Intriguingly, the Vampire Cloud appeared to be a master of adaptation, too - fortunately, we saw no signs of a collective mind that would let other members of the species learn from the death of one. But if we kill our potential Judas goat, then the herd cannot be killed. At the conclusion of "Obsession", our heroes had no idea how or where or when to find further Vampire Clouds. That's the crucial step in killing them: once located, they can apparently be lured to become opaque to antimatter blasts for the duration of feeding on a blood bait. And a blast somewhat smaller than the impracticable one used in the episode might well be devised, once our heroes learned more about the creature. (Except now they can't. :( )

Timo Saloniemi
 
So Timo, based on your "If they can't make it in this universe, they should be let to die," statement, are you one of the folks who believes the Prime Directive shouldn't be violated to save a species endangered by, say, an asteroid strike?
I'm canon-powered at heart, so for TOS I must believe that the PD would not come in the way of such salvation ("Paradise Syndrome"), but for TNG I must believe the opposite ("Homeward"). Yet altruism never seemed to power Kirk: he remorselessly eradicated some species in order to make life better for others, chiefly because these others either were like him, or had the potential to become like him. So some sort of vanity would seem to be the primary motivator here, and that should be compatible with letting die any creature or species that did not directly contribute to the welfare of Kirklings.

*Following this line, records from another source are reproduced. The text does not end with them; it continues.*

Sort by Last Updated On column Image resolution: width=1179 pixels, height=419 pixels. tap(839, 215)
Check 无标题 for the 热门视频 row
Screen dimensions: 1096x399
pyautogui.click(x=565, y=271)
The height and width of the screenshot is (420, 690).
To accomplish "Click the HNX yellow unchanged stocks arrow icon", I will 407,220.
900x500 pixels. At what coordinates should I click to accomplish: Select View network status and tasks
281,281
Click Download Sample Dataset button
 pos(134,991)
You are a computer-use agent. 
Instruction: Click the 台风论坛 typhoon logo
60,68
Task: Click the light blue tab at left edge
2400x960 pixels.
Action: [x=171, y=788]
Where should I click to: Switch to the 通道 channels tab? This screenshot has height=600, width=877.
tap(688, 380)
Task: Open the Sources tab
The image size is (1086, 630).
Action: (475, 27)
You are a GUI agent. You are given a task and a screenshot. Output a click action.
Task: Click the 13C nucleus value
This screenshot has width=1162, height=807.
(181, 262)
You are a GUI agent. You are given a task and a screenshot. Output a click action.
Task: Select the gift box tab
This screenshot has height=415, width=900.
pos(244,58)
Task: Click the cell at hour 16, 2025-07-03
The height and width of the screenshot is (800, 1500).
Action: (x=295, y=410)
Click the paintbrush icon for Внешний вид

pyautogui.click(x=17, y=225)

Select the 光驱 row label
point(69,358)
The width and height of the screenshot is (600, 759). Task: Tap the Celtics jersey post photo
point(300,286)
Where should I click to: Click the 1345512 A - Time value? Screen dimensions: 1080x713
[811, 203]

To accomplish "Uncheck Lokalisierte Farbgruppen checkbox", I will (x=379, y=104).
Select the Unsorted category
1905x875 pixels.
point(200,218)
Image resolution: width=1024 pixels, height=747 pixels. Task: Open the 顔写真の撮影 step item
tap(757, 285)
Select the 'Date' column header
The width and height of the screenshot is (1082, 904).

That's a pretty interesting take on things, and in my experience an uncommon one. I have to admit I'm honestly not sure what my own feelings are regarding the PD...on the one hand I'm in no way a proponent of Starfleet interventionalism, but on the other I'm not keen to let entire species go extinct simply because they didn't meet a "standard" for preservation. That last being said, the reality is that sh@t happens, and maybe it really shouldn't be Starfleet's place to start picking and choosing who gets to live and who gets to die.

It occurred to me that, while it would be more than a bit self-interested, perhaps one reason for the PD is that SF doesn't want to ever create a situation where one of its captains is in a position to think they just saved the next Khan Singh.

Happy to discuss further, but most certainly not looking for a confrontation on the matter.